-------- TEXTE D'ÉTUDE --------

Quels sont les principaux obstacles à surmonter pour que l’impression 3D devienne dans certains cas un « mode de fabrication par défaut », ainsi que vous le décrivez ?

 

La relation entre l’impression 3D, ou fabrication additive, et la chaîne d’approvisionnement mondiale peut être comparée à la relation entre un générateur de secours et le réseau électrique : si le système habituel fonctionne, il est probablement préférable de l’utiliser, mais si la chaîne d’approvisionnement est perturbée, un générateur de secours est nécessaire, et c’est ce que l’impression 3D peut offrir et faire. Pour certaines pièces, la fabrication additive sera toujours utilisée comme générateur de secours, mais pour d’autres, elle pourrait devenir un mode de fabrication par défaut. C’est ce qui se passe actuellement sur la ligne de front de l’Ukraine, où de nombreuses pièces ne peuvent pas être approvisionnées et où il n’existe pas forcément de stocks.

À l’heure actuelle, deux obstacles majeurs empêchent l’impression 3D d’être utilisée plus généralement comme « mode de fabrication par défaut » :

 – Le premier est la difficulté technique à produire en masse. ElemX est utilisé pour un mélange de produits diversifiés et de faible volume sur un navire déployé ou une base avancée, et non pour une production de masse dans des dépôts. Toutefois, cette situation pourrait changer avec l’apparition de solutions autres que la poudre. Par exemple, la société israélienne Tritone utilise un nouveau procédé consistant à remplir un moule en cire avec de la pâte métallique, ce qui permet de produire des milliers, voire des dizaines de milliers de pièces. Bien qu’il ne soit pas fait pour des millions de pièces, c’est déjà un marché différent de celui de Xerox – ou ADDiTEC aujourd’hui, puisque Elem X a été racheté par cette société l’été dernier – et de Vulcan.

– La deuxième rupture majeure concerne le processus de certification et de qualification qui est particulièrement lourd dans le domaine militaire. De nombreux débats sont en cours sur cette question particulière qui ralentit l’expansion de l’utilisation de l’impression 3D dans les forces armées. Une solution consiste à certifier les pièces à l’avance ; l’autre consiste à réfléchir au niveau de qualité nécessaire pour les pièces non critiques ou de structure non primaire. La question est en fait la suivante : « Avez-vous vraiment besoin que cette pièce soit certifiée ? » Par exemple, la poignée des machines à laver à bord des navires militaires peut, si elle est cassée, devenir source de cauchemars à bord. Doit-elle pour autant être d’une qualité irréprochable ? Cela nous ramène à l’argument d’une qualité « suffisante pour fonctionner » par opposition aux critères de « qualité supérieure » qui exigent un processus rigoureux de certification garantissant que la pièce imprimée correspond exactement à la pièce initiale.

-------- EXTRAITS DE DONNÉES --------

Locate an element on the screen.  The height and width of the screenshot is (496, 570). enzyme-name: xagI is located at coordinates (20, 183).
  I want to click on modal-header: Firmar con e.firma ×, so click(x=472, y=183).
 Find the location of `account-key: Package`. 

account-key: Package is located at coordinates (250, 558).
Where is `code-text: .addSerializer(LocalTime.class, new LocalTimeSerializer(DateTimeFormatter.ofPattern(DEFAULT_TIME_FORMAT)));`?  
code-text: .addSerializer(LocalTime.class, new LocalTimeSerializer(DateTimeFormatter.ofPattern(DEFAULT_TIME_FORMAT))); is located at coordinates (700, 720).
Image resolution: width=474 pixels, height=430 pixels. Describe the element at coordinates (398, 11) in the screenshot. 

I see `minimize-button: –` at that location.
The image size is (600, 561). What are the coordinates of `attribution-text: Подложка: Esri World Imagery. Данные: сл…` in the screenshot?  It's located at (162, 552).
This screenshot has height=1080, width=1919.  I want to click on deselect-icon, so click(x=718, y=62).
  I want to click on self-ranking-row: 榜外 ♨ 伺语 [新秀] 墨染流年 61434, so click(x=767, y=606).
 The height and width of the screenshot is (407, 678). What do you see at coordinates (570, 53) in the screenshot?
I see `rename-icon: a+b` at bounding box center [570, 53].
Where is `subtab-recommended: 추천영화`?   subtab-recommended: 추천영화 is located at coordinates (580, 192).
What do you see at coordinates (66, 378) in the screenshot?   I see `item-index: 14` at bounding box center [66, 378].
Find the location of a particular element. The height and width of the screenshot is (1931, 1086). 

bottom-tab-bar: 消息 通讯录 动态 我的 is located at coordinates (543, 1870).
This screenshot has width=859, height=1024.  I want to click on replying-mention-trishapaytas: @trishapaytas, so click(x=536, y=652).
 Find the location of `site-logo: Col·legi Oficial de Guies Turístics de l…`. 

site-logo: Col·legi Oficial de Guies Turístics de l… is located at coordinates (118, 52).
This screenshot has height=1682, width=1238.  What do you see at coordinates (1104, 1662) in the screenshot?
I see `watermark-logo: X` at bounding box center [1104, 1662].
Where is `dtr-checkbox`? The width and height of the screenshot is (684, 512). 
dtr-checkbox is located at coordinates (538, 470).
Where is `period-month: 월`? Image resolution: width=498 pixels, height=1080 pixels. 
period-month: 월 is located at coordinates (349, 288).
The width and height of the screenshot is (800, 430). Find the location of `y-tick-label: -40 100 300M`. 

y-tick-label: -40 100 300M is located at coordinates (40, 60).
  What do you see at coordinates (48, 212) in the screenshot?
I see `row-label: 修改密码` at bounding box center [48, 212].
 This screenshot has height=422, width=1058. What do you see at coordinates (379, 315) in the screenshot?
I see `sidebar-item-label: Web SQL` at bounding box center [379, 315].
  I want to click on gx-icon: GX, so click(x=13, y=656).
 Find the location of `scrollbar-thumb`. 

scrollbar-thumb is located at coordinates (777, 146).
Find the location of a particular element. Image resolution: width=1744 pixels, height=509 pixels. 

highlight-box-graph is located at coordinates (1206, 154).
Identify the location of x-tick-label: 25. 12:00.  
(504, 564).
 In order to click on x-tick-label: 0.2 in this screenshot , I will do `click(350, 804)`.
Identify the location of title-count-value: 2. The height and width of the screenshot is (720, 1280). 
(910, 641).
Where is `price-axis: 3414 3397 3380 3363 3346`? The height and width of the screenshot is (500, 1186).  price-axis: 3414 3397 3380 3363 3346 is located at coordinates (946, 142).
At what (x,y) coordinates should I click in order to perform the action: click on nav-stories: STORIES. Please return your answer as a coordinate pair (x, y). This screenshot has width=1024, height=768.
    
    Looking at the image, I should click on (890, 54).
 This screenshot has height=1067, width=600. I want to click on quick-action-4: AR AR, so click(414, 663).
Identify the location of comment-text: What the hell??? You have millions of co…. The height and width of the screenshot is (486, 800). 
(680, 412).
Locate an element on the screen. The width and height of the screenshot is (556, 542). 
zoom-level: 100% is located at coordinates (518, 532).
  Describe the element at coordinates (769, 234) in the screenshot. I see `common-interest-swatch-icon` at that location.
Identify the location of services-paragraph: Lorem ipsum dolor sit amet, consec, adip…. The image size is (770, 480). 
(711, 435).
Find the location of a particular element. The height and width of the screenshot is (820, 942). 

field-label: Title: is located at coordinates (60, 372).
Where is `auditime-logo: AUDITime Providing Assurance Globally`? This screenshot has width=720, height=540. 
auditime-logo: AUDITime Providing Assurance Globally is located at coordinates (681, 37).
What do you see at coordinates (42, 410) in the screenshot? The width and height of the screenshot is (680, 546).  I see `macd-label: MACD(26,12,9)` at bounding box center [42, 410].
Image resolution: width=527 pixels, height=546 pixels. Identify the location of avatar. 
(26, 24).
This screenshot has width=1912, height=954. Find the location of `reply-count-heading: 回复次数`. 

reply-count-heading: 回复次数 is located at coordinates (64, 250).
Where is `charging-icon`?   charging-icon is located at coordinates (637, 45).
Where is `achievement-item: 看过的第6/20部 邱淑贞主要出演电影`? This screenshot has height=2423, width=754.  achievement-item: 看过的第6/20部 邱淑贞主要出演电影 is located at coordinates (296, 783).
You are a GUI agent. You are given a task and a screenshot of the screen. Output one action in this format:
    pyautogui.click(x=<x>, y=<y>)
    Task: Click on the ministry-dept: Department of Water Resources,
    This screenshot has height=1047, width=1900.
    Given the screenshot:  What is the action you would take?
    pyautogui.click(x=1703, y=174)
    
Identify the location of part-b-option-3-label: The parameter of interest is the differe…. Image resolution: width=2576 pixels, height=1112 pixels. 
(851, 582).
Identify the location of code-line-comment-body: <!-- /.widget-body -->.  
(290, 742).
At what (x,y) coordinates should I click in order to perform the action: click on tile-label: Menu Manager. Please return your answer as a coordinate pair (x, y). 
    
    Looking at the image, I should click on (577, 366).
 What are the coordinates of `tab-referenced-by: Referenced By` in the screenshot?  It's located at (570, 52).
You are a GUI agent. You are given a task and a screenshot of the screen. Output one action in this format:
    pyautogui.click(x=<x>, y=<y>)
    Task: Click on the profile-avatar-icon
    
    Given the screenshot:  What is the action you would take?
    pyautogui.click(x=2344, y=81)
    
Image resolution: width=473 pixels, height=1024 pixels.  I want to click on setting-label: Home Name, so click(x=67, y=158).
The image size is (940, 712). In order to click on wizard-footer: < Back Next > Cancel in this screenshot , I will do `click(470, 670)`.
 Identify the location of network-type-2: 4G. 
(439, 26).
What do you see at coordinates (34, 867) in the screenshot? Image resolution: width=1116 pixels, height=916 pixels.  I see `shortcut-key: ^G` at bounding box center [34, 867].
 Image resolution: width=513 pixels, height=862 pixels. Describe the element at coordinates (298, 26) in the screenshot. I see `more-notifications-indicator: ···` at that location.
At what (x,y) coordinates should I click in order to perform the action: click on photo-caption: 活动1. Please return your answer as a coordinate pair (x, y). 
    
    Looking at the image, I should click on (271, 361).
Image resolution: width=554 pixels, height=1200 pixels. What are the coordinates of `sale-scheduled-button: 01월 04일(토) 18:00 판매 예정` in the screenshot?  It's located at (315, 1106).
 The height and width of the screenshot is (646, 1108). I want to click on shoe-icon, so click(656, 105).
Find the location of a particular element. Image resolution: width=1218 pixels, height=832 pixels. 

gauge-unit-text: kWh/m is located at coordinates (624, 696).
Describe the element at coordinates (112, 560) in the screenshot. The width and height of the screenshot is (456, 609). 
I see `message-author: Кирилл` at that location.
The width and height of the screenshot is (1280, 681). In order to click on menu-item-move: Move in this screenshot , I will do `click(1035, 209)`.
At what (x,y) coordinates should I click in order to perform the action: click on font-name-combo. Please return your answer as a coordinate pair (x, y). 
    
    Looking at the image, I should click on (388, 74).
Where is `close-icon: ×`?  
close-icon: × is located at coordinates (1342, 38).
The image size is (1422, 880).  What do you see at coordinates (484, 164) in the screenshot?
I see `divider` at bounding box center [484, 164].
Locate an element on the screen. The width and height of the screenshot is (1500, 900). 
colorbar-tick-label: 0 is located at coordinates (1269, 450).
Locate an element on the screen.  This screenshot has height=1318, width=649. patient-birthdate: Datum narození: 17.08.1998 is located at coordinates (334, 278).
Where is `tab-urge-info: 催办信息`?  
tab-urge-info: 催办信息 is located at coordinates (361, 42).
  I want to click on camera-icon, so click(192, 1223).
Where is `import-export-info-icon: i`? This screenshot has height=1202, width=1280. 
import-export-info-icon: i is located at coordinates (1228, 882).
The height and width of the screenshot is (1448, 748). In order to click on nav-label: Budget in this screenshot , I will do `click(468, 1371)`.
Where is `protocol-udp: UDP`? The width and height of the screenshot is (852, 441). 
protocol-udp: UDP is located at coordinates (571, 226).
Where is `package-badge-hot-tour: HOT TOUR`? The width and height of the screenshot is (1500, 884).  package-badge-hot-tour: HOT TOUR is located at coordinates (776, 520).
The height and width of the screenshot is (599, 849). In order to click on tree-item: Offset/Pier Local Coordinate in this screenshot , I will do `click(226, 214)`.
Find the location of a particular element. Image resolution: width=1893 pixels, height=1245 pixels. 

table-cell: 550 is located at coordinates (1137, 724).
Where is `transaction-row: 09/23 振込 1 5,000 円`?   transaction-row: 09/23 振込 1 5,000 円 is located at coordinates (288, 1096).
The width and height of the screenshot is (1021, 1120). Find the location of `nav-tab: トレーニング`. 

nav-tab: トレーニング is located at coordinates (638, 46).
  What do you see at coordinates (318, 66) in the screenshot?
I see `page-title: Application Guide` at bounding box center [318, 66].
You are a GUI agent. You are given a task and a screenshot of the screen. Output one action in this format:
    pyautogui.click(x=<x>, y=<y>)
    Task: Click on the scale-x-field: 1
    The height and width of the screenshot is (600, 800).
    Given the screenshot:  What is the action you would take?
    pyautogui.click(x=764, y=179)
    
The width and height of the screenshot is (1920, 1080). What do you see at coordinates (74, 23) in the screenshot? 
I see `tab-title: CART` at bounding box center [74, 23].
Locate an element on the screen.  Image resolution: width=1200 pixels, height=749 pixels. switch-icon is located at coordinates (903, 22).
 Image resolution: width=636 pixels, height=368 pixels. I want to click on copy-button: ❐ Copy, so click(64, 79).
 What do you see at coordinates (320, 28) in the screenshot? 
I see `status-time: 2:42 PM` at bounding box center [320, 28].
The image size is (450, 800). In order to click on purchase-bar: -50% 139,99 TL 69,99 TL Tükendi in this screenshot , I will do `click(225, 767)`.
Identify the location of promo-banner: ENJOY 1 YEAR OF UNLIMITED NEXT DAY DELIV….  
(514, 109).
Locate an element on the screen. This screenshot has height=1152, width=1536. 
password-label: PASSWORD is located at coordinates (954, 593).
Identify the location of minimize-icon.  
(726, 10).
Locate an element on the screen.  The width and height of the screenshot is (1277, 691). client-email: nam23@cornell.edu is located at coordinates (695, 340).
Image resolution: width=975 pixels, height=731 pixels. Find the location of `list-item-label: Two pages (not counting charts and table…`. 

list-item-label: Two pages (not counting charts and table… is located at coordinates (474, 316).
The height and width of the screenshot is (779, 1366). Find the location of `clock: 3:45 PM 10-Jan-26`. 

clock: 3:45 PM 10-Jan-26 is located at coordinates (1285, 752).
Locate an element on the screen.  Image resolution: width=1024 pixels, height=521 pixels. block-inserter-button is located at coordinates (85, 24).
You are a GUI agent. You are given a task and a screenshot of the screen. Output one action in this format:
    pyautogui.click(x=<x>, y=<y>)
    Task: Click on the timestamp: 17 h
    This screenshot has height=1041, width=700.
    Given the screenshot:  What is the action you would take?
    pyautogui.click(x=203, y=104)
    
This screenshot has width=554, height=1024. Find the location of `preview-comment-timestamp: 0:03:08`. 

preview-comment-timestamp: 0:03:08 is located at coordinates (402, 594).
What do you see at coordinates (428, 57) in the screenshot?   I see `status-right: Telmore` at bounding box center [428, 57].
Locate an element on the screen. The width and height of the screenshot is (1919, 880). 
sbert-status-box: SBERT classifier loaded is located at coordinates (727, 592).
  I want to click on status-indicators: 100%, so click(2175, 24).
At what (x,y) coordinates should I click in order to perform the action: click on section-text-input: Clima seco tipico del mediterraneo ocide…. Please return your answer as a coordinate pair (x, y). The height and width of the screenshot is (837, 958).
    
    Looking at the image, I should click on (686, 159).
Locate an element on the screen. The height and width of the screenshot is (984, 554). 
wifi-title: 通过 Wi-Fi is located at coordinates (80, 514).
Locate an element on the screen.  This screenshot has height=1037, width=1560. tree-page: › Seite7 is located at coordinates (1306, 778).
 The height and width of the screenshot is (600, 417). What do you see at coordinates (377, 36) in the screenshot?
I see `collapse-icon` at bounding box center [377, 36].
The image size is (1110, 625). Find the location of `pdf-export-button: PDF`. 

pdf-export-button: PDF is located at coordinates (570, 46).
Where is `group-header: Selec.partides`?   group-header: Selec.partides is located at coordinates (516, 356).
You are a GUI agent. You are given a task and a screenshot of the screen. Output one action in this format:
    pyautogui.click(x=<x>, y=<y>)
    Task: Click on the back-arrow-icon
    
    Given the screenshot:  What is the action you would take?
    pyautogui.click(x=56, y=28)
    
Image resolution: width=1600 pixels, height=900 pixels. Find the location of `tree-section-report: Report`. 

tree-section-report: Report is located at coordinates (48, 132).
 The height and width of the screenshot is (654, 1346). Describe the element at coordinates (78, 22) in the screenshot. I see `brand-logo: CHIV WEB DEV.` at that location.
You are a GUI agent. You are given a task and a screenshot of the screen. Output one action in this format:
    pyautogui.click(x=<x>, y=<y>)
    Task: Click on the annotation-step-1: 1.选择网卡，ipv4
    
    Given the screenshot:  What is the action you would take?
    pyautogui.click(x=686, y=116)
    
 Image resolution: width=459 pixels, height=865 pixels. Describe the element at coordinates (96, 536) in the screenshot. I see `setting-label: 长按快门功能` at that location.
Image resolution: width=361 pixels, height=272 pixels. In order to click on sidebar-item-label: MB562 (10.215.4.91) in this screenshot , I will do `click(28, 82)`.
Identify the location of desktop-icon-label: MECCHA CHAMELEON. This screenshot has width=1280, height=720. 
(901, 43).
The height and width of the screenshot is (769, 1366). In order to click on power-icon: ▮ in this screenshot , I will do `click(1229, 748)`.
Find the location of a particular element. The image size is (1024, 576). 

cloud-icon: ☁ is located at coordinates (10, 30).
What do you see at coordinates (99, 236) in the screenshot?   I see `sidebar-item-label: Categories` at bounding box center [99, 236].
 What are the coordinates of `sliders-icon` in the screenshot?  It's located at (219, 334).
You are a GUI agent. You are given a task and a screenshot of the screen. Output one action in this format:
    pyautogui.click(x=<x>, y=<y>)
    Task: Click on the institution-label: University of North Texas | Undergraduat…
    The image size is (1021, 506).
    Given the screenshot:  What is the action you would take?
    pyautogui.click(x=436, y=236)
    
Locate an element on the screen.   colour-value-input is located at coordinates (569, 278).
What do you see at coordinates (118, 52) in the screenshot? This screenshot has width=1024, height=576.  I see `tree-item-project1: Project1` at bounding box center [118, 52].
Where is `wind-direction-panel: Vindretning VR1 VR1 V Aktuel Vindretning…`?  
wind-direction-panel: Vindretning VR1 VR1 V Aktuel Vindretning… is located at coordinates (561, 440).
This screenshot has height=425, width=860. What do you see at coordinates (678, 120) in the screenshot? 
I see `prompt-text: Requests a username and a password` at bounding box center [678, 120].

--------

■ CONSIGNE DE TRAVAIL A ■
Citez le texte sur l'impression 3D en commençant par « La relation entre l’impression » et en allant jusqu'à « forcément de stocks. ».
■ CONSIGNE DE TRAVAIL B ■
Poursuivez le texte sur l'impression 3D à partir de sa dernière phrase.
Les entrées forment un matériau distinct du texte.

■ ZONE DE RÉPONSE A ■
La relation entre l’impression 3D, ou fabrication additive, et la chaîne d’approvisionnement mondiale peut être comparée à la relation entre un générateur de secours et le réseau électrique : si le système habituel fonctionne, il est probablement préférable de l’utiliser, mais si la chaîne d’approvisionnement est perturbée, un générateur de secours est nécessaire, et c’est ce que l’impression 3D peut offrir et faire. Pour certaines pièces, la fabrication additive sera toujours utilisée comme générateur de secours, mais pour d’autres, elle pourrait devenir un mode de fabrication par défaut. C’est ce qui se passe actuellement sur la ligne de front de l’Ukraine, où de nombreuses pièces ne peuvent pas être approvisionnées et où il n’existe pas forcément de stocks.

■ ZONE DE RÉPONSE B ■
 

Un mot de conclusion sur les perspectives de la fabrication additive de votre point de vue ?


Un processus de certification rigoureux ou un contrôle de qualité in situ pourrait très bientôt être grandement facilité par l’utilisation exponentielle actuelle de l’intelligence artificielle (IA). Il y a quelques mois, je vous aurais dit que l’IA n’était qu’une chimère, mais aujourd’hui nous ressentons tous l’effet « ChatGPT » à de multiples niveaux : que ce soit en termes de garantie de qualité, ou en termes du degré de confiance que les gens accordent désormais à ces nouveaux outils.

L’IA peut en fait contribuer à la maintenance prédictive en intégrant de plus en plus le contrôle de qualité et les contributions des utilisateurs finaux, tout en accélérant l’ensemble du processus. J’ai vu quelques nouvelles startups qui commencent à maîtriser la conception générative. Nvidia a ainsi récemment annoncé le lancement d’un modèle d’IA pour la conception 3D.

En outre, la question de la sécurité, tant en termes de cybersécurité que de protection de la propriété intellectuelle, est désormais résolue par des avancées technologiques importantes dans ce domaine crucial. Certaines start-ups, comme Assembrix, basée en Israël, travaillent déjà sur le transfert numérique sécurisé de fichiers, à tel point que le personnel chargé de l’impression ne serait pas en mesure d’accéder à des informations protégées. Les difficultés ralentissant la généralisation de la fabrication additive à plus grande échelle commencent donc à être résolues les unes après les autres sur le terrain.